What contributes to their successful growth?Community Respiratory Services Supervisor Scott Lewis says that there are two reasons. The first is basic – good customer service. “I think that for any business to be successful you need to provide good customer service,” he says. “With so much competition from the private sector, we put the emphasis on providing quick, effective and polite service to our clients, which includes referring physicians, allied health-care providers, and patients. We know that if they are satisfied, we will continue to be their provider of choice.”
He explains that a large part of providing excellent customer service is educating clients about the equipment they will be using. When a physician refers a client, the team ensures that they explain the different products suitable for them. A team member is always available on a 24-hour basis, seven days a week to receive new referrals or to provide help if clients have problems with their equipment.
Client Margaret Wilson, who has Chronic Obstructive Pulmonary Disease and needs oxygen at home, says that they live up to the promise of providing excellent customer service.
“I first started getting oxygen from Community Respiratory Services two years ago.

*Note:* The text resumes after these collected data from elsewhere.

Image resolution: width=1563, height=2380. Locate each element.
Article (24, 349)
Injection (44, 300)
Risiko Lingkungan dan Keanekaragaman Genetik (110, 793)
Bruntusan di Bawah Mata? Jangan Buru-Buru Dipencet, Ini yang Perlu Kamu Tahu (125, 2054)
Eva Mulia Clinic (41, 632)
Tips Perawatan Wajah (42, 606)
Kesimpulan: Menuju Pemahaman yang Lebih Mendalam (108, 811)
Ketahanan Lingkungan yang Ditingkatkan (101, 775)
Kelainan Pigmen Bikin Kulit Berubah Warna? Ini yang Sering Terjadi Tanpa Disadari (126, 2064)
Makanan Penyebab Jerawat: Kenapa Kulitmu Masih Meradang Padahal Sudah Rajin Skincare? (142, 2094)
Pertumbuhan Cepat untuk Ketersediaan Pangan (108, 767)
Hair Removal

I was very impressed that they took the time to educate me about my equipment,” says Margaret. “Whenever I have had a problem with my equipment, the team has always responded quickly, explained what was wrong and how they would fix it. They are always friendly and a real pleasure to deal with.”
The second secret to their success is a good business plan. Through restructuring, the mandate of North York General Hospital to provide health services has grown enormously. The Hospital now serves a much broader community in north central Toronto and southern York Region. Scott says with the Hospital’s growth, they knew that they had to implement a business plan that would allow them to grow along with the organization.
A key part of that plan is cultivating relationships with physicians and other hospital community respiratory services.
“We continue to develop our relationships with internal clients in the Hospital which includes physicians and staff who work with patients in palliative care, paediatrics, neonatal intensive care, emergency services and long term care to name a few,” Scott says. “We make sure the physicians and staff know about how we can help them and their patients.”
The team also belongs to the Hospital Community Respiratory Services Alliance, a group of eight hospitals who provide services across Ontario. Being part of the Alliance helps keep the team up-to-date on important equipment and service issues. Currently, members of the Alliance serve 10 per cent of the oxygen market in Ontario, private sector companies serve the other 90 per cent.
“Being part of the Alliance allows us to share experiences and learn from each other,” he says. “It has also opened doors for us to work with other hospitals and help them set up their own community services. Hospitals really benefit by having their own service because that means there is a real continuum of care for patients. The service also generates income for the Hospital to put towards other programs.”
At North York General Hospital, the funds generated by Community Respiratory Services over the past six years have helped support staff and client education, and the development of new programs for patients.
Scott says this makes real business sense. “This extra money helps us provide more health care services to community members.”
Currently, Scott is helping Humber River Regional Hospital set up Community Respiratory Services.
He adds that many people think that he is setting up his own competition, but he only sees the benefits of hospitals having their own services.
“I can only see the good aspects to helping colleagues,” says Scott. “Everybody wins when you generate income for your hospital, provide better patient care and meet a growing need in the community.”